#### Task directions
All lines in the material with the string "agent" should be listed.

▬▬▬▬▬▬▬▬▬▬

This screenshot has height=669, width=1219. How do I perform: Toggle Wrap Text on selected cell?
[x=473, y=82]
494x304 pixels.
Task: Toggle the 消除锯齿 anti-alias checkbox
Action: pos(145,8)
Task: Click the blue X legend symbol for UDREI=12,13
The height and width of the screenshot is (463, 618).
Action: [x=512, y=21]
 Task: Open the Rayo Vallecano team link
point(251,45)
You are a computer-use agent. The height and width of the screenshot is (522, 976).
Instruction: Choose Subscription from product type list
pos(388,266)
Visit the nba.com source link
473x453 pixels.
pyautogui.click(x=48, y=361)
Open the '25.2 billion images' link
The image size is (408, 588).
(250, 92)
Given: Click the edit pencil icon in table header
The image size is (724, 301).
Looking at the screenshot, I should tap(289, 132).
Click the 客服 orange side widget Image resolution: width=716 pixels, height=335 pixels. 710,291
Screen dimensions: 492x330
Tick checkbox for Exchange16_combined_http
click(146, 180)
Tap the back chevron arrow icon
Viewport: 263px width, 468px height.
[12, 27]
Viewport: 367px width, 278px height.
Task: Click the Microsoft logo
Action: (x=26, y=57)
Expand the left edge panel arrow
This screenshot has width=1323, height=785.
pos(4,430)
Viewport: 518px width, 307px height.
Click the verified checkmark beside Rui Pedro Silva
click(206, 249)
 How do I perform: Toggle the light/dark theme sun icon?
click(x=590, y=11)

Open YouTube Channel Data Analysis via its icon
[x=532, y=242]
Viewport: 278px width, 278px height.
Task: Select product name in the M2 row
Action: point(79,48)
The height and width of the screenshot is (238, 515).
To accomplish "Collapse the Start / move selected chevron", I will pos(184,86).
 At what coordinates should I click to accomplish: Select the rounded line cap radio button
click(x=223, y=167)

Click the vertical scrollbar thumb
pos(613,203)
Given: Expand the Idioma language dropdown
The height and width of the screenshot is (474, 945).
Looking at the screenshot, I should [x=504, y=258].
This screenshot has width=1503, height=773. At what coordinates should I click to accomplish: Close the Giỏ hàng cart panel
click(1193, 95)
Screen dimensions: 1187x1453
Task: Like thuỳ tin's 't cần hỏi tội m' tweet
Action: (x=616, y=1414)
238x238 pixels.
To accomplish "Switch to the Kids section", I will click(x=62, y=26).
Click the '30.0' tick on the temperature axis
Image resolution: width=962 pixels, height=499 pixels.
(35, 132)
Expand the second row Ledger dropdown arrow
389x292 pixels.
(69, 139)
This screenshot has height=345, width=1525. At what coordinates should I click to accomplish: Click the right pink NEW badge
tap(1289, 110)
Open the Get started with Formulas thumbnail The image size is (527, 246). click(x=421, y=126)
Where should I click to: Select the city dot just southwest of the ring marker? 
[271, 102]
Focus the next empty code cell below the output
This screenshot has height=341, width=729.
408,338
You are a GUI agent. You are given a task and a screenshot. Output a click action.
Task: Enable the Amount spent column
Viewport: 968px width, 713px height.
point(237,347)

▬▬▬▬▬▬▬▬▬▬

#### Solved problem
You are a computer-use agent. The height and width of the screenshot is (522, 976).
You are a GUI agent. You are given a task and a screenshot. Output a click action.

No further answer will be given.